Jun 16, 2010

Homemade Ketchup

The other day I happened upon a documentary film about a couple that had lived on a houseboat in the Atchafalaya Basin of Louisiana, and it was really interesting. They were living a sustainable lifestyle in the wild, and the pictures are just beautiful.

The woman of the couple, named Gwen Carpenter, was herself very beautiful, and somehow adds to the romance of this story. They both worked hard gardening and fishing, and they would make some of their tomato harvest into homemade ketchup. They mention this in the movie, and I guess it's one of the most-asked questions about the film, so Gwen was kind enough to post the recipe. I've copied it below so I'll be able to find it again!

I followed the recipe pretty closely, but started out with about a third of the sugar called for. It was delicious! The flavor of the spices came through and tasted wonderful. Could more sugar have made it MORE delicious? I don't know, I guess I'll have to make another batch and give it a try...

Better Than Bought Ketchup
courtesy of Gwen Carpenter Roland
(makes about one cup)

1 quart cored and chopped tomatoes, unpeeled
1 cup chopped onion
½ cup chopped sweet pepper such as bell pepper or banana pepper
1 clove of garlic
½ tsp celery seed *
¼ tsp whole allspice *
¼ tsp mustard seed *
1/3 cup light brown sugar, more if you like sweeter ketchup
½ tsp. salt
¾ tsp paprika
¼ tsp. cinnamon
1/8 tsp. ground cayenne pepper
1/8 tsp. ground cloves
1/3 cup apple cider vinegar

Stir the chopped tomatoes, onion, peppers and garlic in a non-reactive pot over high heat until they start to boil. Tie allspice, mustard seed and celery seed together in a bit of cheesecloth or other thin cloth to make a bouquet. Drop the bouquet into the pot of vegetables, reduce heat and simmer, covered, until soft, about 20 minutes.
Mash the vegetables through a sieve if you want smooth ketchup. Calvin and I made such large quantities we didn’t bother with sieving, but these days I push the soft vegetables through a cone-shaped fruit sieve with a wooden mallet. A colander with small holes will also work. Sometimes, before sieving the softened vegetables, I whiz through them with a hand-held blender in order to extract more pulp. There’s a lot of room for individuality in ketchup making.

Return the sieved vegetables and bundle of whole spices to the pot. Add the sugar, salt the remaining spices and vinegar. Bring to a boil on high heat, uncovered, then reduce to medium heat. It will scorch faster than a hen can snatch a fly, so don’t wander off. Some recipes say to cook on low heat at this stage, but I prefer medium for a quicker cook off and brighter flavor. Stand there and stir it until it is almost as thick as you like it, about 25 minutes. It will thicken more as it cools.
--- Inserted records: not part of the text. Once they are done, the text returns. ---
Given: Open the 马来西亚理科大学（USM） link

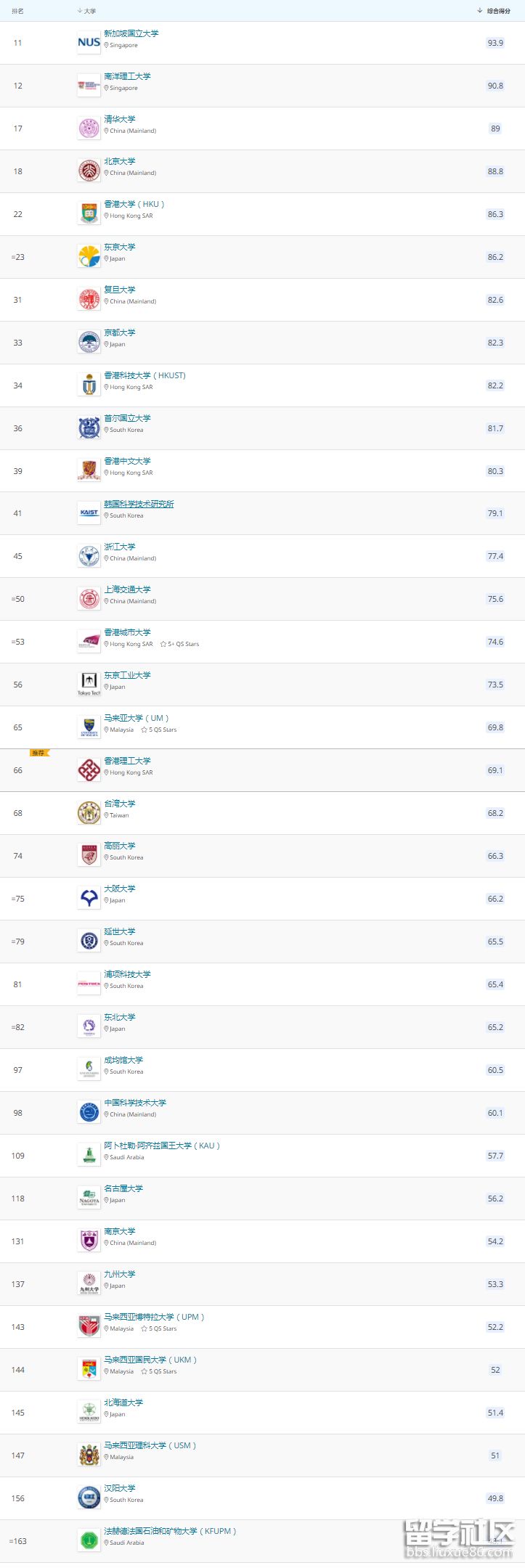Looking at the screenshot, I should coord(150,1446).
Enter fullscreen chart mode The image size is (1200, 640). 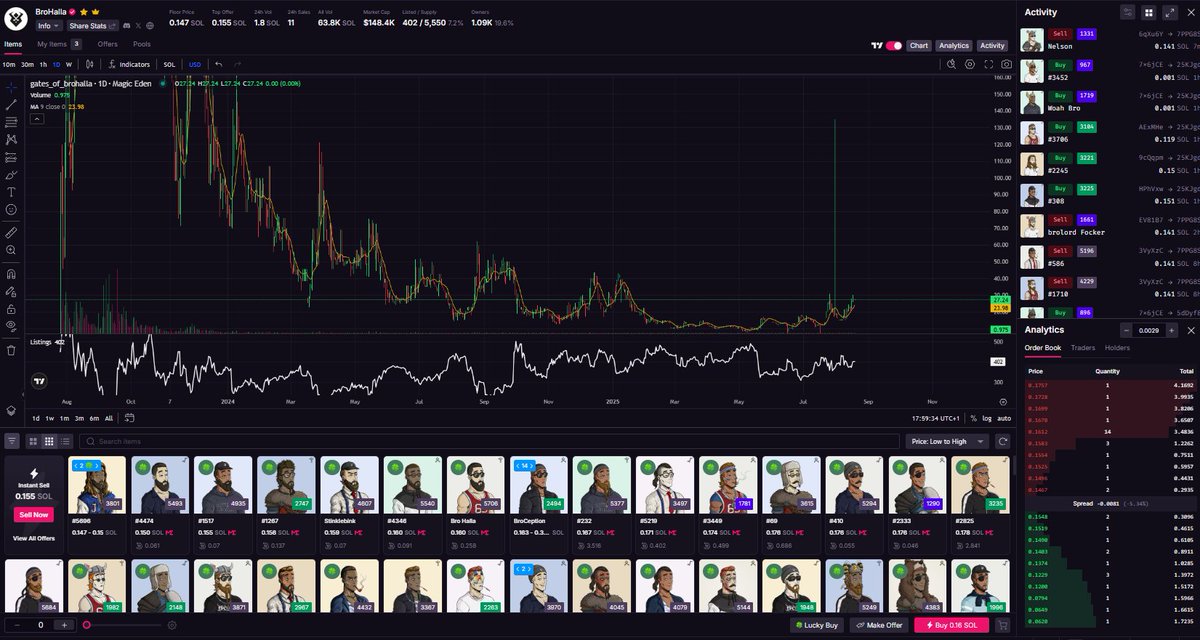tap(989, 64)
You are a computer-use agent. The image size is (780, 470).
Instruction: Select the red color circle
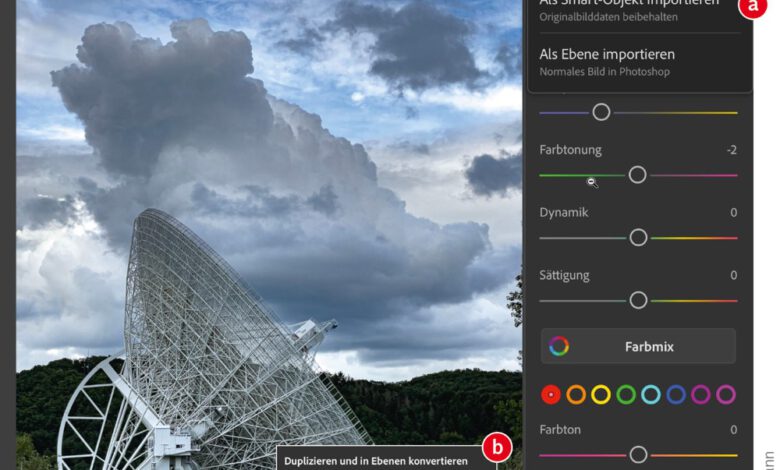click(551, 394)
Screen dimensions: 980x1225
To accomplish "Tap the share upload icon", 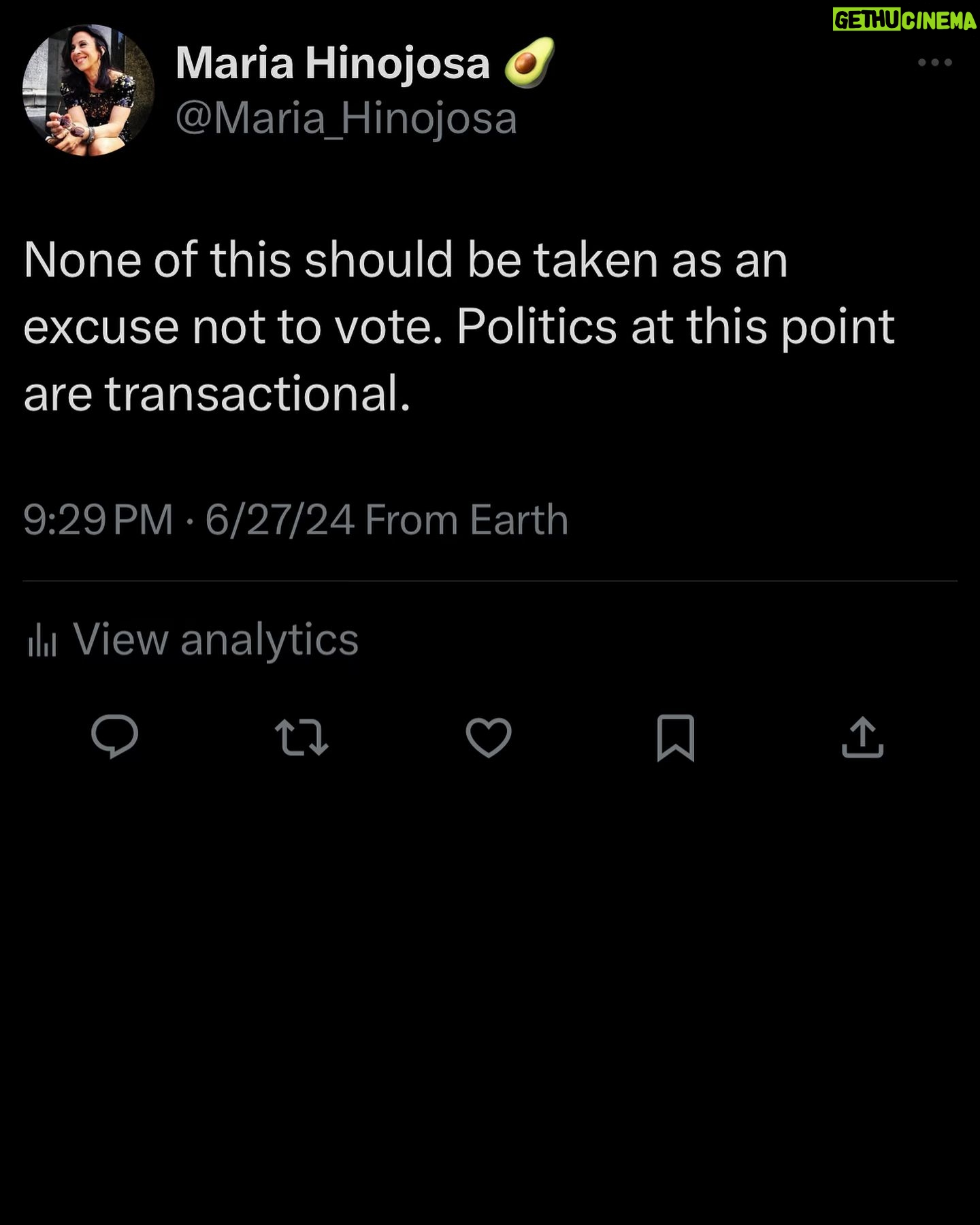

Pour into a clean glass container with a lid. It will keep months in the refrigerator but if you make large quantities, process jars in boiling water for 15 minutes.

* If you will be pressing through a very fine sieve, skip the cheesecloth and just add the seeds to the vegetable mix

Multiply amounts depending on how many tomatoes you have. Larger quantities require longer cooking time. An uncovered crockpot can be used to reduce the liquid for larger amounts. Adjust seasonings and sugar to your own taste.